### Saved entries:
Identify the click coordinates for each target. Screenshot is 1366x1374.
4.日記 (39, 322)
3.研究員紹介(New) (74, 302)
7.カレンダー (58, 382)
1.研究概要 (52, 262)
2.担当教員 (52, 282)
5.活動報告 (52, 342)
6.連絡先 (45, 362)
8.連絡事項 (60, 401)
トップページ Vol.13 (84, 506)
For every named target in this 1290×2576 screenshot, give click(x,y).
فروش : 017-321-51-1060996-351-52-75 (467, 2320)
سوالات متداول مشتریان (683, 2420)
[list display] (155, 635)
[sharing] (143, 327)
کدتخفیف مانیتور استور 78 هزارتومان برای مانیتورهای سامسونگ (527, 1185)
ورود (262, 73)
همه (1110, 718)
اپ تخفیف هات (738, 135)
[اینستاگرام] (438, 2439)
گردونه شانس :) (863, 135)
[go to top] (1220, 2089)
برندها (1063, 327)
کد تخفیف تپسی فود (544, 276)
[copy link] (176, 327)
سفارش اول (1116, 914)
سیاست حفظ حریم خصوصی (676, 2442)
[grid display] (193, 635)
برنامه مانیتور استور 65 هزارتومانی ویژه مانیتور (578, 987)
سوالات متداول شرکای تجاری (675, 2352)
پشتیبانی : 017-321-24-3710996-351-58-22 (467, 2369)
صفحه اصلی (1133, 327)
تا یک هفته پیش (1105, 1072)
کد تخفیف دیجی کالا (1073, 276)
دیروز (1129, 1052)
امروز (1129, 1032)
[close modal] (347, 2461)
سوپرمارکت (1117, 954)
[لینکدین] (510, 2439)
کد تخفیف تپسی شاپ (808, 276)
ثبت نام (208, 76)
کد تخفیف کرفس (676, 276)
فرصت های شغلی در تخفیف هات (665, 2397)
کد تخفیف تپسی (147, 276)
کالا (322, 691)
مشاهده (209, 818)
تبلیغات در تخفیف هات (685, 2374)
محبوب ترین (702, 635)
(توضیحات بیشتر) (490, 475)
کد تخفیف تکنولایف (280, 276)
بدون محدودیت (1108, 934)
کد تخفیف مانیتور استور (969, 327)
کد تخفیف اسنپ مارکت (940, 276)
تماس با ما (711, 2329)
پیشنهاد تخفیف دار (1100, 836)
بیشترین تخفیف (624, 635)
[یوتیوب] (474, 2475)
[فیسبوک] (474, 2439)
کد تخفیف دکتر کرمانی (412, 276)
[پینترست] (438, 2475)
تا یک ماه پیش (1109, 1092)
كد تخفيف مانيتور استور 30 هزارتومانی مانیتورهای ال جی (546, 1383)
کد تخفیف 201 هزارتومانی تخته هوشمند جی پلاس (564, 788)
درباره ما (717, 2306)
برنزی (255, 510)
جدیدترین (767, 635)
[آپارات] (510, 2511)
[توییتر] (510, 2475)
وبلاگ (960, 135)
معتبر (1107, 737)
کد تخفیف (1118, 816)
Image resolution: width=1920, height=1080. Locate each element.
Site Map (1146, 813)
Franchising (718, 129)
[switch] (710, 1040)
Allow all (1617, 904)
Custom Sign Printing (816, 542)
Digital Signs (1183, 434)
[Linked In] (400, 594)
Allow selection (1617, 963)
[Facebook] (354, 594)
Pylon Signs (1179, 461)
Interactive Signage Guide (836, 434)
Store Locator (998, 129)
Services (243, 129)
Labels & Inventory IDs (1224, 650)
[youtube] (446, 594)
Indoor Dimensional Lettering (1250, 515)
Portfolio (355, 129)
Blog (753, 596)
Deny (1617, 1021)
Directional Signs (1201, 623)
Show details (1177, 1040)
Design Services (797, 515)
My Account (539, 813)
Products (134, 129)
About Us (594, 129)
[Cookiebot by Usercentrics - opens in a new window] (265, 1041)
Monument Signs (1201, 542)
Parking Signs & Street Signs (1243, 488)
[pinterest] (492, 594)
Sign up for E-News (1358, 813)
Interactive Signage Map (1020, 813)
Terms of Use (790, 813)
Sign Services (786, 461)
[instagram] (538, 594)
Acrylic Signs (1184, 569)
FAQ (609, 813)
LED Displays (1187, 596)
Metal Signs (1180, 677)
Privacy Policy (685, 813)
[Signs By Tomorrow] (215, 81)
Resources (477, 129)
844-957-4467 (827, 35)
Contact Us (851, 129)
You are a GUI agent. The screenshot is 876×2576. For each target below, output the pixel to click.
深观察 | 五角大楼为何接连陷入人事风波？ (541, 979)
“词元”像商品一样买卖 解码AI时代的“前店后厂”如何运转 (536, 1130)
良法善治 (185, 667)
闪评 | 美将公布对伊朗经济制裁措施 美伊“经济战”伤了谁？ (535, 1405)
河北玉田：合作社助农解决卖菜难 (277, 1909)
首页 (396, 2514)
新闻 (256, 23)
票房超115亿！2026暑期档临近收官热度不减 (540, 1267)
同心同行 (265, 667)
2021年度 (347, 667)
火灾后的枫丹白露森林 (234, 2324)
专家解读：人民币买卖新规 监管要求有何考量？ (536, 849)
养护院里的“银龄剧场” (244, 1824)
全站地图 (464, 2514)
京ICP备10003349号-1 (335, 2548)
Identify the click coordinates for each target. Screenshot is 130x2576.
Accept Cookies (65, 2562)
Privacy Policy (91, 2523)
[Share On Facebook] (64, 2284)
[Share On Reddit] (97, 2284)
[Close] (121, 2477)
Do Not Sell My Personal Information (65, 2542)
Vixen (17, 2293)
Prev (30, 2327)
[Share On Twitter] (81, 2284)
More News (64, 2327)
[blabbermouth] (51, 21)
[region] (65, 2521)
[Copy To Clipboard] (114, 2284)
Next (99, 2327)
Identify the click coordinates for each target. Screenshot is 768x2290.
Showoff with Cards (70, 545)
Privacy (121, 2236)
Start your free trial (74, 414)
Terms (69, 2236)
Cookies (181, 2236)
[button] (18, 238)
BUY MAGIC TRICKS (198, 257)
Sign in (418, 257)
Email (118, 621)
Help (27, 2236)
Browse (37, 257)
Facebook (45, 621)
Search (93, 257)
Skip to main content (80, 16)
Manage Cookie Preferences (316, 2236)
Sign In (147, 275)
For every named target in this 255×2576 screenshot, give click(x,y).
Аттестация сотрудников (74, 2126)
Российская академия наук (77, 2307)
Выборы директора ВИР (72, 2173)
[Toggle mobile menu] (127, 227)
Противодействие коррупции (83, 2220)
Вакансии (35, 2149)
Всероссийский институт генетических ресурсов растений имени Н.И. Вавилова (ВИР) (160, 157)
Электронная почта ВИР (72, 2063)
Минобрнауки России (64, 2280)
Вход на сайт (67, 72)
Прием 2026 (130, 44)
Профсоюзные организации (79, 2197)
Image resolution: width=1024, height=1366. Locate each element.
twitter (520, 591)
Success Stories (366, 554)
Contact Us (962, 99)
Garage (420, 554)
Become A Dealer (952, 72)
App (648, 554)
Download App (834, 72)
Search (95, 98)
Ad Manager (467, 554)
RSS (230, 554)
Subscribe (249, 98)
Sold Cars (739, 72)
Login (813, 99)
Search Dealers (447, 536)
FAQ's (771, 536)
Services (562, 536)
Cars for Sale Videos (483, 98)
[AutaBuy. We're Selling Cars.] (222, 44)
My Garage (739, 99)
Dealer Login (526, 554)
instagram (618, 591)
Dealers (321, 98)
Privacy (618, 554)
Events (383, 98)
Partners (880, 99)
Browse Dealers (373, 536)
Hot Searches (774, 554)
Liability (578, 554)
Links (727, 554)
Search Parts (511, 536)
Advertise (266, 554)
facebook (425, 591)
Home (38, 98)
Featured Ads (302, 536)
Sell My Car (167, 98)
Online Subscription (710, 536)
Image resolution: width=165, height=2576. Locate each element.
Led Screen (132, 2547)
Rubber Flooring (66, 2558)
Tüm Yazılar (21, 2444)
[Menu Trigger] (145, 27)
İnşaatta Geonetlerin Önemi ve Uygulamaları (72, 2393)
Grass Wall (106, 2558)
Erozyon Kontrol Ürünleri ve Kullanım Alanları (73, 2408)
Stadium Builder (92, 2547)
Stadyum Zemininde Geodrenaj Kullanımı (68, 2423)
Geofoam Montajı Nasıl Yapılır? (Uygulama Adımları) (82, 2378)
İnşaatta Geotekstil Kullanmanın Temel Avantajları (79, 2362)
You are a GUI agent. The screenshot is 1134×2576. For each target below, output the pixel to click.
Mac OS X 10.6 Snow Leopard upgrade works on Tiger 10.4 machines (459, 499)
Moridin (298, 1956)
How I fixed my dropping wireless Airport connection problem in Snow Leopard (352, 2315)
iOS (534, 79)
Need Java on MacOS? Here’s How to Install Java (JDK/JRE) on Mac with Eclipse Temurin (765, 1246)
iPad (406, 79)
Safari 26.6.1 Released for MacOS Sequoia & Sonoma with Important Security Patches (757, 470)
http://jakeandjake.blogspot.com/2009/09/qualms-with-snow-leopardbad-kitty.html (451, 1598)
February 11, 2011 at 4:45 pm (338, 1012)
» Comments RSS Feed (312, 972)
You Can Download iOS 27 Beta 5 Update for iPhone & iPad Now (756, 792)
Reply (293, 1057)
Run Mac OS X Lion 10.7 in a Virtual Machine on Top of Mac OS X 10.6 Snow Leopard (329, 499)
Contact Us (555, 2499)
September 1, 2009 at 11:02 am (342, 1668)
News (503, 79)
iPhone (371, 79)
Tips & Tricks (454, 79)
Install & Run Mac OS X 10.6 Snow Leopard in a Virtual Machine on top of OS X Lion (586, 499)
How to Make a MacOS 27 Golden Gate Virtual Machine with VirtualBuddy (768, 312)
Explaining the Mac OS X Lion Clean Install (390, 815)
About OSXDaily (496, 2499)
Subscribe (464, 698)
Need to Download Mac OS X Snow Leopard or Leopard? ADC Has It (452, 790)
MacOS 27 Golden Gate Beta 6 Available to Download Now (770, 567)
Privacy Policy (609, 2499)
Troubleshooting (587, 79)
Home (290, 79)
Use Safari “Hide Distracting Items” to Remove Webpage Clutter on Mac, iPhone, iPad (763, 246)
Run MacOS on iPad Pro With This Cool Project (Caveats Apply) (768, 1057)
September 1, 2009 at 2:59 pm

### About this exercise:
Only the lines from the one containing "Run Mac OS X Lion" to the end of the data should be printed, exactly as they stand.

### Result below:
Run Mac OS X Lion 10.7 in a Virtual Machine on Top of Mac OS X 10.6 Snow Leopard (329, 499)
Contact Us (555, 2499)
September 1, 2009 at 11:02 am (342, 1668)
News (503, 79)
iPhone (371, 79)
Tips & Tricks (454, 79)
Install & Run Mac OS X 10.6 Snow Leopard in a Virtual Machine on top of OS X Lion (586, 499)
How to Make a MacOS 27 Golden Gate Virtual Machine with VirtualBuddy (768, 312)
Explaining the Mac OS X Lion Clean Install (390, 815)
About OSXDaily (496, 2499)
Subscribe (464, 698)
Need to Download Mac OS X Snow Leopard or Leopard? ADC Has It (452, 790)
MacOS 27 Golden Gate Beta 6 Available to Download Now (770, 567)
Privacy Policy (609, 2499)
Troubleshooting (587, 79)
Home (290, 79)
Use Safari “Hide Distracting Items” to Remove Webpage Clutter on Mac, iPhone, iPad (763, 246)
Run MacOS on iPad Pro With This Cool Project (Caveats Apply) (768, 1057)
September 1, 2009 at 2:59 pm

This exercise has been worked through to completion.